Williams’ recent policy, titled Dynamic Security, acknowledges the humanizing force of a shared experience. The policy requires staff to interact with incarcerees on a personal level, interactions like sharing a meal, playing board games or being interviewed on the radio station.

“We’ve come so far in the last five years,” Pierce, who was charged with sexual exploitation of a child, said. “I’m serving an 18-year sentence, and I’m down 12-and-a-half years and the change in that time is huge. I respect the officers so much more now than I did then because of the way they respect us now. Then, they just looked at us like we were nothing.” 

From the station’s advent, the goal was to create industry-standard shows with journalistic integrity while turning incarcerees who will leave the facility into competitive job candidates. Pierce hopes to take these skills into the world after prison and find a job in audio.

She came to the station through Gonzales, who functions as her mentor in a mentorship program Gonzales founded with two other inmates called Women of Influence. It’s the only program of its kind recognized by the state in the facility. Pierce said it was Gonzales who helped her find her purpose in “a place that will tear you down.”
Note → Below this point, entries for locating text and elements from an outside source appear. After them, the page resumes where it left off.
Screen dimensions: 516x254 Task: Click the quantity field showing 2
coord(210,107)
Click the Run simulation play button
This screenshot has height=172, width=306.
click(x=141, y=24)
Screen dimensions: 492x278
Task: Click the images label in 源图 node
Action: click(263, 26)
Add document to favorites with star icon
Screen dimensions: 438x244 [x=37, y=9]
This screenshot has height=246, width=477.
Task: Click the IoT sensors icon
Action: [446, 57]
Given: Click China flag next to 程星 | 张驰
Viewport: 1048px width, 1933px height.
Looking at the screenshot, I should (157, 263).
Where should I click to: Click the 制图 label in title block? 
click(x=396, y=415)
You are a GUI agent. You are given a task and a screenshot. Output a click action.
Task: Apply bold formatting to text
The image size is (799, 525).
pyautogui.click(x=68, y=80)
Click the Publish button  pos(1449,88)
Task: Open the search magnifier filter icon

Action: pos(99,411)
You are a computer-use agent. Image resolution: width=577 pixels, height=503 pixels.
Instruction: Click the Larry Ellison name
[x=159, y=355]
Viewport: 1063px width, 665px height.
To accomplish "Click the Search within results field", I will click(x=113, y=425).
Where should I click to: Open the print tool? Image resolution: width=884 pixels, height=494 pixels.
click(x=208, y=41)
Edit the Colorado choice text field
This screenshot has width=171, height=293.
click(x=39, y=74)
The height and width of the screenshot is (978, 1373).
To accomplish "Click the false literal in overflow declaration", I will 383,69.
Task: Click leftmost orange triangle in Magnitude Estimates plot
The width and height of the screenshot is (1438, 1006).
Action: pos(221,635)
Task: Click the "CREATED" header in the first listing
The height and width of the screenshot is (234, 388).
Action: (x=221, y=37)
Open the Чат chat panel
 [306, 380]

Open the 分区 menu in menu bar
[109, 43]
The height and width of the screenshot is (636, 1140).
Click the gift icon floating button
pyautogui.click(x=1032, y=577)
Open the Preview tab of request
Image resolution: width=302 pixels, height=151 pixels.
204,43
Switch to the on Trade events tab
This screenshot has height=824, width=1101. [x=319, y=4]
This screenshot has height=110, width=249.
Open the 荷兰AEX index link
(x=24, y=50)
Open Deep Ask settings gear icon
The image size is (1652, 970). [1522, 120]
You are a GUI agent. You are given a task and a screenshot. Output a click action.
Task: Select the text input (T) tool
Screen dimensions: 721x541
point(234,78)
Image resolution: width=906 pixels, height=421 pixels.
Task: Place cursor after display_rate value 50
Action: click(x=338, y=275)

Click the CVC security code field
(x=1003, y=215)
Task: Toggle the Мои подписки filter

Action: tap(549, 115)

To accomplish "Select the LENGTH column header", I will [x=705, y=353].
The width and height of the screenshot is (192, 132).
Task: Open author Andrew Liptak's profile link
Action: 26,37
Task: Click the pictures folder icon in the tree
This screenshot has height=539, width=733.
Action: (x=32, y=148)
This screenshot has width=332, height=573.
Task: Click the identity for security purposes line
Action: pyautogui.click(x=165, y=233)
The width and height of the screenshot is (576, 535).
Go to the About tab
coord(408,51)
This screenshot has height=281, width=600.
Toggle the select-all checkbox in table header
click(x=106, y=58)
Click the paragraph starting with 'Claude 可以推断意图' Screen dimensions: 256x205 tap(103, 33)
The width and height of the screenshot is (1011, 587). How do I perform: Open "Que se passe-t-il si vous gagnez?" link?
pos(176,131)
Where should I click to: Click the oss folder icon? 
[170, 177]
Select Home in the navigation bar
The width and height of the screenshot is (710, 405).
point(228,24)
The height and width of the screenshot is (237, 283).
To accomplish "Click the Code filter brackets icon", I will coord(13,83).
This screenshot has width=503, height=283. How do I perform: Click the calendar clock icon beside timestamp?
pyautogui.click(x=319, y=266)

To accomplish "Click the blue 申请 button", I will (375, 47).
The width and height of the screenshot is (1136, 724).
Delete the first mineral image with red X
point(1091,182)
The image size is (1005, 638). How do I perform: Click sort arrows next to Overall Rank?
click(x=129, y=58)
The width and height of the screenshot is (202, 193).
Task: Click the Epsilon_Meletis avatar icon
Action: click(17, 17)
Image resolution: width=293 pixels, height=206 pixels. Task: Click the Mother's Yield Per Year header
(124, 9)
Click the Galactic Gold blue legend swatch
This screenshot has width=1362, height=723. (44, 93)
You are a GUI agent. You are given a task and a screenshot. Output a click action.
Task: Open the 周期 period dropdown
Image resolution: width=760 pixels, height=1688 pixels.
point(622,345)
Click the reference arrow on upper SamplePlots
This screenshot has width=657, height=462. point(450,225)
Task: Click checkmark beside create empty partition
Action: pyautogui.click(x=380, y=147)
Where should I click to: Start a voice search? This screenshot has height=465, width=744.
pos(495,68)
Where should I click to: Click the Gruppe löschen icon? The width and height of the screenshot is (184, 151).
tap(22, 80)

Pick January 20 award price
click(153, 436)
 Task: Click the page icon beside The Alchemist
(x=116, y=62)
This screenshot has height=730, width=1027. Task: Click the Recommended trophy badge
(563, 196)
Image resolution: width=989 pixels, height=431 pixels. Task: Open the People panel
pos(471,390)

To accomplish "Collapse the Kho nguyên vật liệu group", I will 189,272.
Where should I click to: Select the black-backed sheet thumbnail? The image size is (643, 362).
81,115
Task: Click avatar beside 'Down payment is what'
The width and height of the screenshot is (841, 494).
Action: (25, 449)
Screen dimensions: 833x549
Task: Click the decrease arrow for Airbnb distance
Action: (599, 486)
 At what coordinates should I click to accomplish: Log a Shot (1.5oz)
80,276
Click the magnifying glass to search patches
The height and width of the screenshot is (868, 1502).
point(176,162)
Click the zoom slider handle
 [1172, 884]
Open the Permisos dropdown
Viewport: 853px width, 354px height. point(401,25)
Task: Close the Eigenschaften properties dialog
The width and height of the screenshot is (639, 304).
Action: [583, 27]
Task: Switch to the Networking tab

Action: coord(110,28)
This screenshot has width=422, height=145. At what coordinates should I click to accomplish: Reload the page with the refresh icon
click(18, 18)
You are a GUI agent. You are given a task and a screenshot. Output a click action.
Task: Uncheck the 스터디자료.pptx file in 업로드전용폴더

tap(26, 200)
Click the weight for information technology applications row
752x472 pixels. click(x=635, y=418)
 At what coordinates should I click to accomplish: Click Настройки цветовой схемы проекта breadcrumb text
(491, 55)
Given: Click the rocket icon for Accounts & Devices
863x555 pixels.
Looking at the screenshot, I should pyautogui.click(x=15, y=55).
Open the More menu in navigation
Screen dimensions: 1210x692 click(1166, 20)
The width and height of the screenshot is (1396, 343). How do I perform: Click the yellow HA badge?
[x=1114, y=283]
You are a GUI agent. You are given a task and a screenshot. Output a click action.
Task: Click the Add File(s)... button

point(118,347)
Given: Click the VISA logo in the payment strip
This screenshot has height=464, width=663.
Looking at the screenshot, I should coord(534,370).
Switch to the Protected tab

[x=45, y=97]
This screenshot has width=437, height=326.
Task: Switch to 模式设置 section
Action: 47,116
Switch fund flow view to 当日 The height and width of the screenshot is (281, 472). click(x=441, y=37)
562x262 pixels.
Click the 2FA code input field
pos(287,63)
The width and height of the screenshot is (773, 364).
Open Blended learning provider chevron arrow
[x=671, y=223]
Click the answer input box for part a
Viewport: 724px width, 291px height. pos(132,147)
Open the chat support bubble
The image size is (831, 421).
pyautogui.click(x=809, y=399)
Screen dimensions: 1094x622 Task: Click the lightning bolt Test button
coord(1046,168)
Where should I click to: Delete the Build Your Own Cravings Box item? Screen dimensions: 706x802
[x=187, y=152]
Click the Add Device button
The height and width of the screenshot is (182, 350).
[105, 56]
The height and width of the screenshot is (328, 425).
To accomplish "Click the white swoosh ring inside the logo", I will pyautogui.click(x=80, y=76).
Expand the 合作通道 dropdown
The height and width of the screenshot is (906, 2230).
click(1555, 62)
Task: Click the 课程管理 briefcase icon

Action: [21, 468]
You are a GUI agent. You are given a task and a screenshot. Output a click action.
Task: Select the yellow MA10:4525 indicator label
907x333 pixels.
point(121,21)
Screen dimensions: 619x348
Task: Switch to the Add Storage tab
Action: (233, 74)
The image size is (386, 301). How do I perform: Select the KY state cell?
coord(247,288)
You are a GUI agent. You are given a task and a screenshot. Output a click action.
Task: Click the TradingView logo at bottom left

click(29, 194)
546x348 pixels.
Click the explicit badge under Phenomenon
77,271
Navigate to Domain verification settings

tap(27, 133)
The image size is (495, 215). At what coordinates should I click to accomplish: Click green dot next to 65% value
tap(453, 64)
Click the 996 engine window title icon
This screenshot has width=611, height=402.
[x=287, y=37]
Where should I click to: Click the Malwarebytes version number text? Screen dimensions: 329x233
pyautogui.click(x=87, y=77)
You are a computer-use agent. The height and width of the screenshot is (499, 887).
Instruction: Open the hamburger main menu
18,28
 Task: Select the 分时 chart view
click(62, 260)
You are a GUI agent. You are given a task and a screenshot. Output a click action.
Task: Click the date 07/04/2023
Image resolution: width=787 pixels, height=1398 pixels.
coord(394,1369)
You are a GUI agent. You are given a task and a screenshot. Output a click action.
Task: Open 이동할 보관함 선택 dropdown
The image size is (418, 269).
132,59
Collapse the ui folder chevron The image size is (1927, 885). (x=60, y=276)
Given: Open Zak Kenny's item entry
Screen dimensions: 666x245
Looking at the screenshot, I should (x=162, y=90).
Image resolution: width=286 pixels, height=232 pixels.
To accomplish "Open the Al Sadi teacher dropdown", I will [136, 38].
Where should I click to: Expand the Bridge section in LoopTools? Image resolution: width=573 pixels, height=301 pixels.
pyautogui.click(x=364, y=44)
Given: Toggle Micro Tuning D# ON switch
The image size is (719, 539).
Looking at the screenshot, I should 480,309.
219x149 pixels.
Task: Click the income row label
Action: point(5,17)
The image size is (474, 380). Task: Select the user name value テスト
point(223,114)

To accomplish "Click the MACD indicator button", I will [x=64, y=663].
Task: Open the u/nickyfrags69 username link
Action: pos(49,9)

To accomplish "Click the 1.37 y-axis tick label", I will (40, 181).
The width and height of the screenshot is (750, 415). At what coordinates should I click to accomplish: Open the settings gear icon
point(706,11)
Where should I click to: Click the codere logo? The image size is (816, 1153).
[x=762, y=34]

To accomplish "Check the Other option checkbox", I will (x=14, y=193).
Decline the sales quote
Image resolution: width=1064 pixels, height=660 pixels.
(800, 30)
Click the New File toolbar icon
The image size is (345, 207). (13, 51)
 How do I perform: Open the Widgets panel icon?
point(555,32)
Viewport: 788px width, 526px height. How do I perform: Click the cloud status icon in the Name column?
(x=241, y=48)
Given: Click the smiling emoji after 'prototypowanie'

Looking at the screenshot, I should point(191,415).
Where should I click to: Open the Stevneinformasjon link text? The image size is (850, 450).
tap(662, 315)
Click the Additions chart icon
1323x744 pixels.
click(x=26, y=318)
Gonzales is the steady voice of the radio station, bringing others in, amplifying voices within the facility so all Coloradans hear their stories. She hopes that those on the outside see the humanity on the inside, while those on the inside see the humanity within themselves and one another. She recently interviewed a repeat offender who started a program in what Gonzales calls the most difficult part of the facility for incarcerees fresh out of solitary confinement or with many write-ups. 

“[The prisoner] started this program that was highly successful where people sing, write poems, rap,” Gonzales said. “She showcased a lot of cool stuff, and I wanted to bring that onto the radio station. I showcased one of the songs; one of the girls rapped through it. It was just really cool that I could do that for her, that I could show her growth coming in and out of prison and that she’s helping other people in their growth and change.”

On March 31, 2022, the Colorado Senate acknowledged the power of programs like “Inside Wire.” Gov. Jared Polis signed Senate Bill 050, meant to modernize the Colorado Correctional Industries program shaped by the Correctional Industries Act of 1976 which mandated that said programs be profitable. This change allows for the expansion of work programs that better benefit the reentry and reintegration of the prison population, rather than turning a profit for the prison. In practice, this means more marketable skills and jobs with better pay that provide a chance for saving funds into a post-prison safety net, thereby decreasing recidivism. 

“Why I coasted for all that time was because I had no hope, and that’s what happens when you don’t have no hope,” Gonzales said. “That’s what a lot of people living here are without. When you have no hope, you have no purpose; you’re just kind of sitting in here. What I try to do now and amplify through the radio station is that you’ve gotta have a purpose within yourself to give yourself a reason to get up every day.”

Incarcerees like Pierce, Berry and 95% of the Colorado prison population will leave prison and forge a new life with the outside population. While Berry doesn’t see herself staying in audio like Pierce, she believes the skills she learned at the station will serve her in a future career advocating for formerly-incarcerated women. 

But for the “lifers” like Gonzales, hope takes on a different shape. She was convicted of felony murder at the age of 18 and now, at the age of 44, has spent the majority of her life on the inside. Without a chance of parole, in all likelihood, she will never return to her native Pueblo. Despite not knowing if she will ever return home, she maintains hope. 

“Every day I learn something new in that radio station and it makes me happy. I know that every day I’m creating something new. I know that I’m about connecting the outside community with the inside community. I know that I have hope, and I don’t give up on hope. My hope is always fighting to see a light outside of here. I believe every for-lifer should fight for themselves to get out of here. You have to believe that you’re worth the fight.”